Perceptron Learning

Perceptron Learning and Adaline Learning (adapted from Fundamentals of Neural Networks by L. Fausett)

Perceptron Learning

Things to note:
1) Perceptron learning *can* work for binary data (0,1) as well as real valued input. For discrete input, bipolar inputs (-1,1) are preferred since no learning occurs for desired outputs of zero. One also cannot distinguish from missing data with binary representation.
2) Perceptron learning *does* converge to a non-unique answer if the solution space is linearly seperable.

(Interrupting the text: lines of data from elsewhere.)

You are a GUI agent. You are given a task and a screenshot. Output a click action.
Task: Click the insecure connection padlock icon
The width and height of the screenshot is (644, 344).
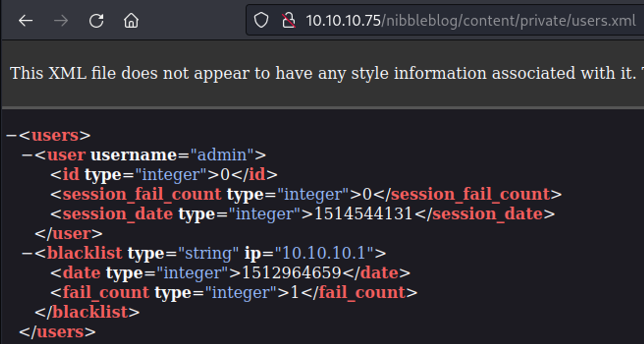tap(289, 20)
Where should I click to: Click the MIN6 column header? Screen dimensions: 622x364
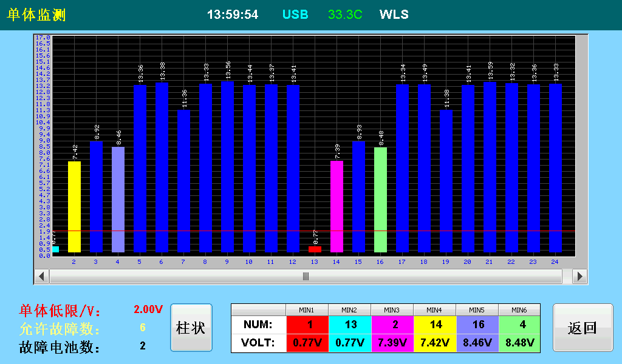519,310
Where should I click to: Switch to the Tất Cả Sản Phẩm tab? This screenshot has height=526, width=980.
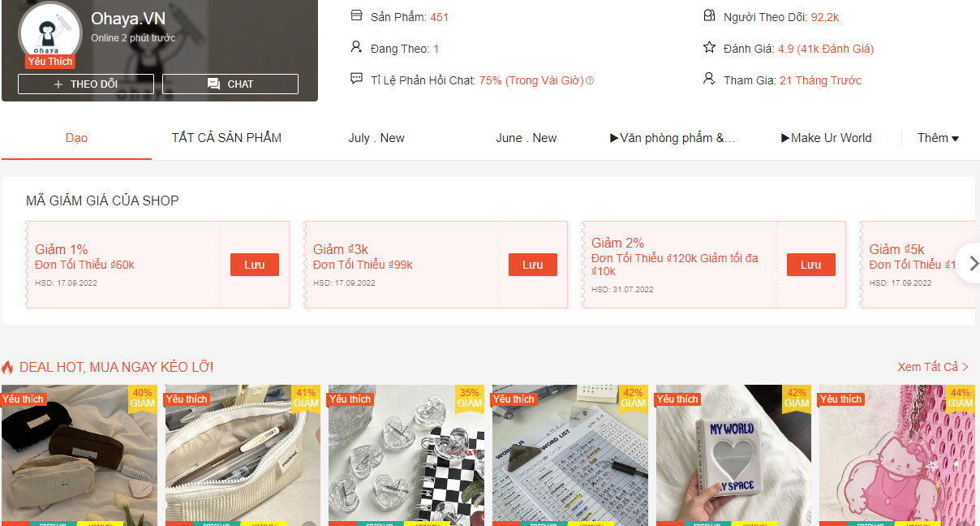tap(226, 138)
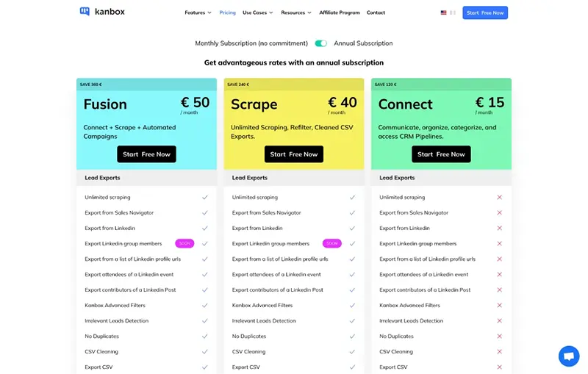Open the Affiliate Program page
Viewport: 588px width, 374px height.
pyautogui.click(x=340, y=12)
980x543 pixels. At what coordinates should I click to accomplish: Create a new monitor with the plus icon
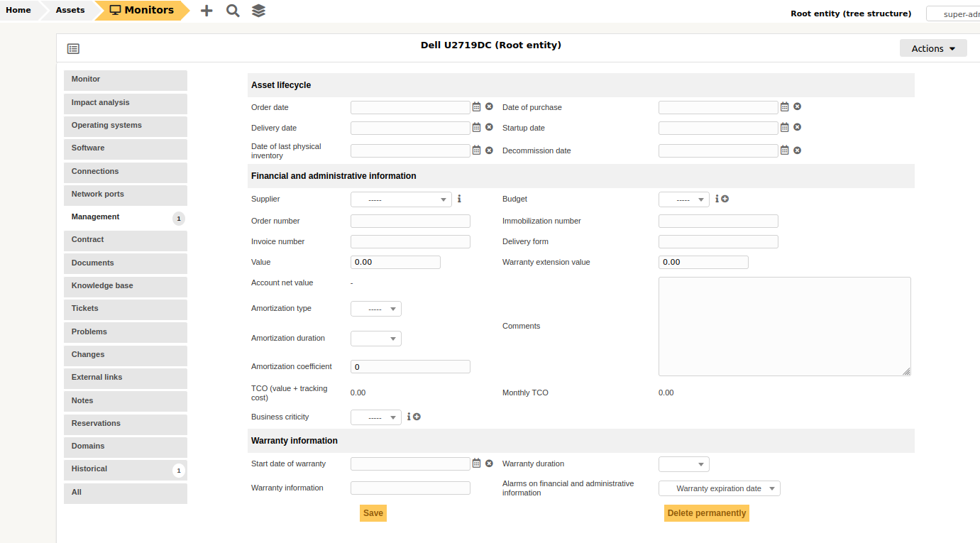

We will assume all input and output is bipolar(-1,1) . Training vectors will be denoted by S:T , that is, T is the desired output for vector S (S₀, S₁,S₂,.....,S_n). The bias b will be clamped to an input of 1 and will be assumed to be weight W₀.

Initialize weights (you can make them all zero) and set the learning rate to 1 (a=1).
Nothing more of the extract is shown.